Husband, father, friend. Born Sept. 28, 1937, in London, Ont. Died Sept. 12, 2011, in Dunrobin, Ont., of multiple myeloma, aged 73.

When people asked John Macdonald how he spelled his name, he would quip with a wide smile, "Not like the hamburger, just like Sir John A."

Indeed, had John, like his namesake, ever been inclined to run for office, he would have been elected in a landslide. That smile, his down-to-earth understanding of the complex and the simple, his common sense and genuine nature inspired all who knew him. John could always see his path. He lived life on his own terms, but with an abiding sense of fairness, honesty and concern for others.

John was the middle of three children of Gwen and James Macdonald.

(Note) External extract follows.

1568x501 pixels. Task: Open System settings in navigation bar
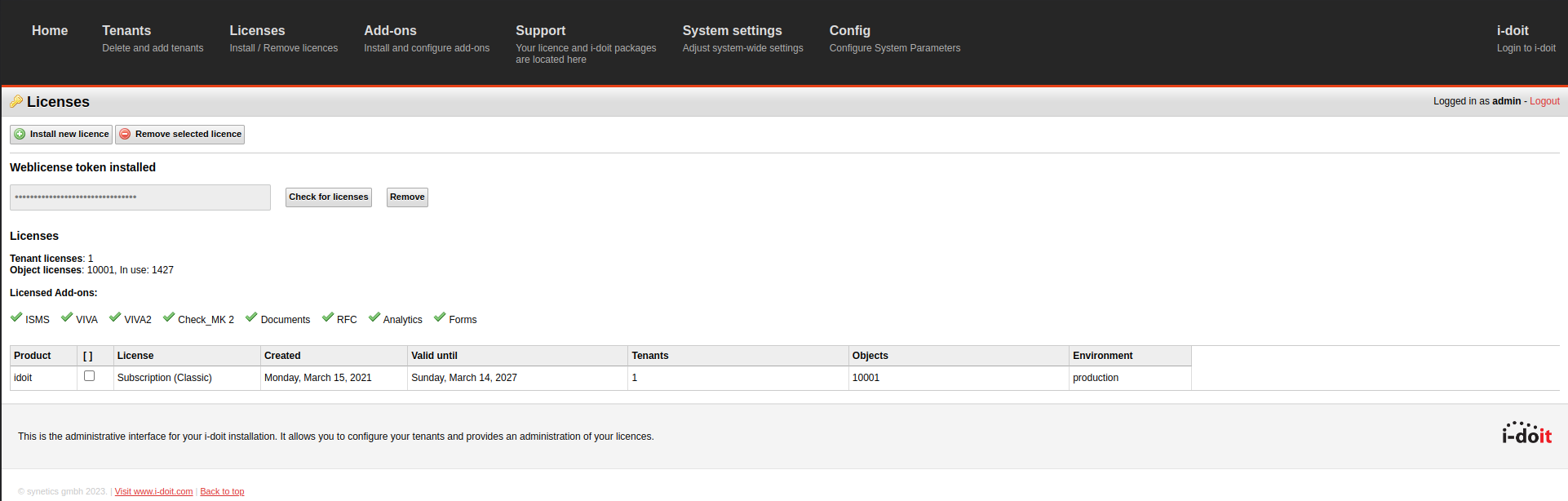click(x=732, y=31)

He spent his early years on the farm in Kerwood, Ont., before moving with his family to London, Ont.

The devoted husband of Gisèle and loving father of Matthew and Stephanie, John was a meat-and-potatoes sort of man. He ate more slowly than anyone at the table; eating was just an excuse for talking, storytelling and celebrating family and friends. To be a friend of John's was to be a family member – he could always be counted on. During the 1998 ice storm, with his own home on a generator, John drove for hours to Gatineau Park in Quebec to deliver firewood to a friend.

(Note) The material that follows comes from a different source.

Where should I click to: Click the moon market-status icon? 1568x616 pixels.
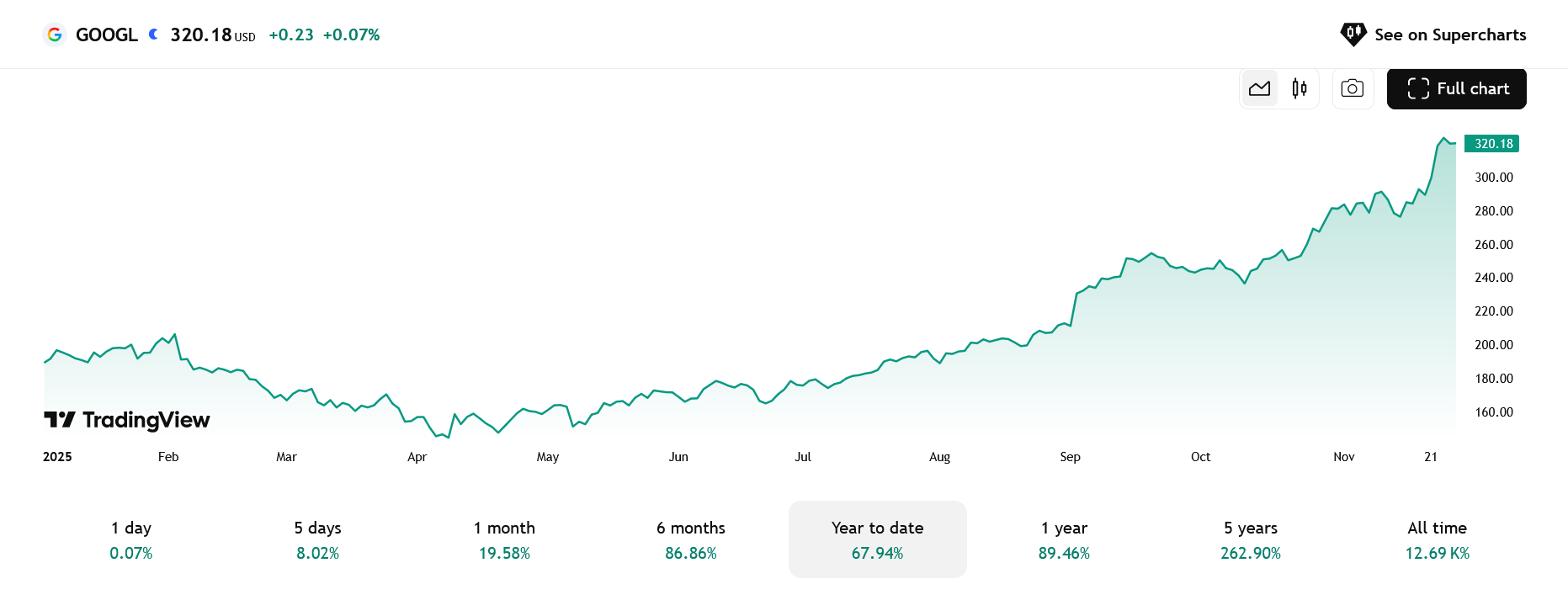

John approached his 42-year career with the same sense of dedication and purpose. He began and ended it as an employee of Metropolitan Life Insurance. Promoted to the Canadian head office in Ottawa in 1967, he was the first at Met Life to implement a strategy to recruit women for field investigations. There were opportunities for him in the New York head office, but John's choice was to stay where he was – at home. He ended his career there in 1998 as director of human resources.

John worked with Gisèle to improve every square centimetre of their acreage in Dunrobin, Ont. Whether he was mowing it on his vintage, work-in-progress tractor, laying tile and interlock paths across it, or installing a fence post to keep curious neighbourhood cows from straying in, John relished his time and place.

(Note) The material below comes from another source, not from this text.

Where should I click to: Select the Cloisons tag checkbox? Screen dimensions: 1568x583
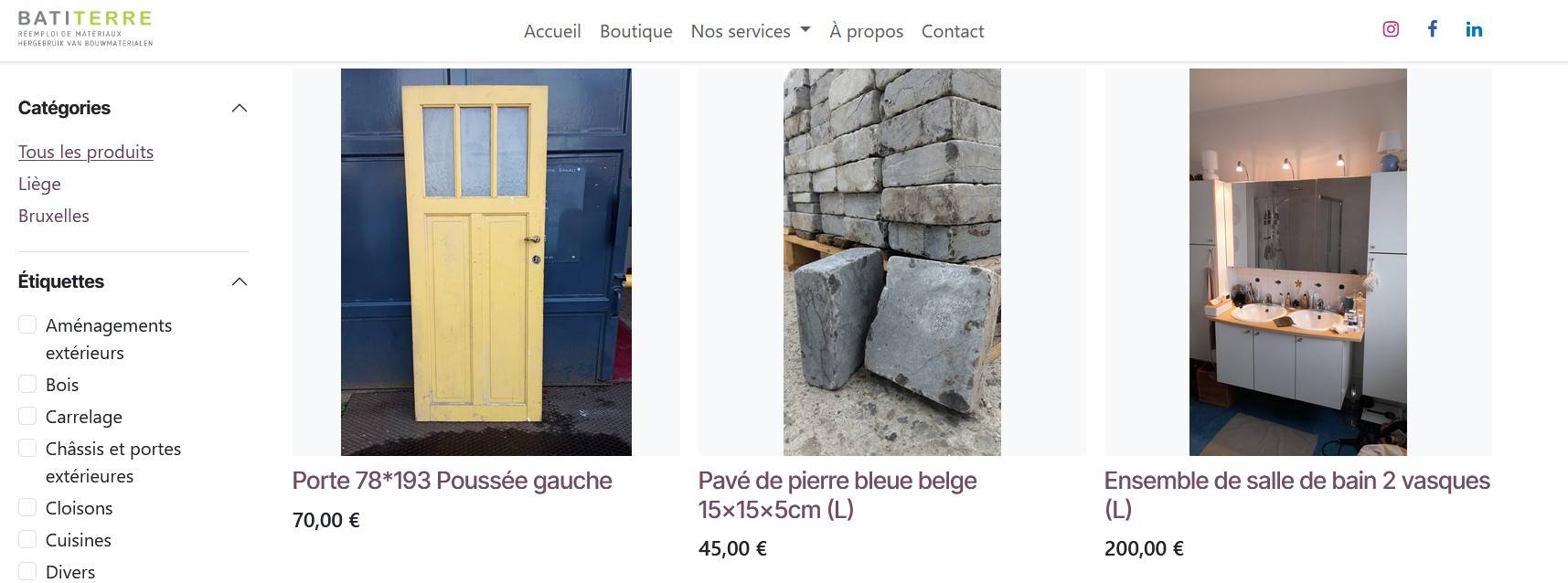[27, 507]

In his retirement, he spent many hours painstakingly tiling anything he could put ceramic on. He loved the exactitude of line and measure and his work was art.

At the end of August, after three months of increasing pain, John was diagnosed with multiple myeloma. Family and friends who had not seen him recently were shocked to get a telephone call from Gisèle telling them that John was dying and he wanted to see them. When they came, his voice was as strong and sure as ever. He shared memories, spoke dispassionately of his illness and described this time in his life as a "window of opportunity."

John saw himself as an ordinary man who did what any average guy would do – wait his turn, put the needs of others first, hold the door open, never raise his voice and know when the jig is up. He was extraordinary though, and will be missed by all who knew him.



Jim and Janna Fox are John's friends.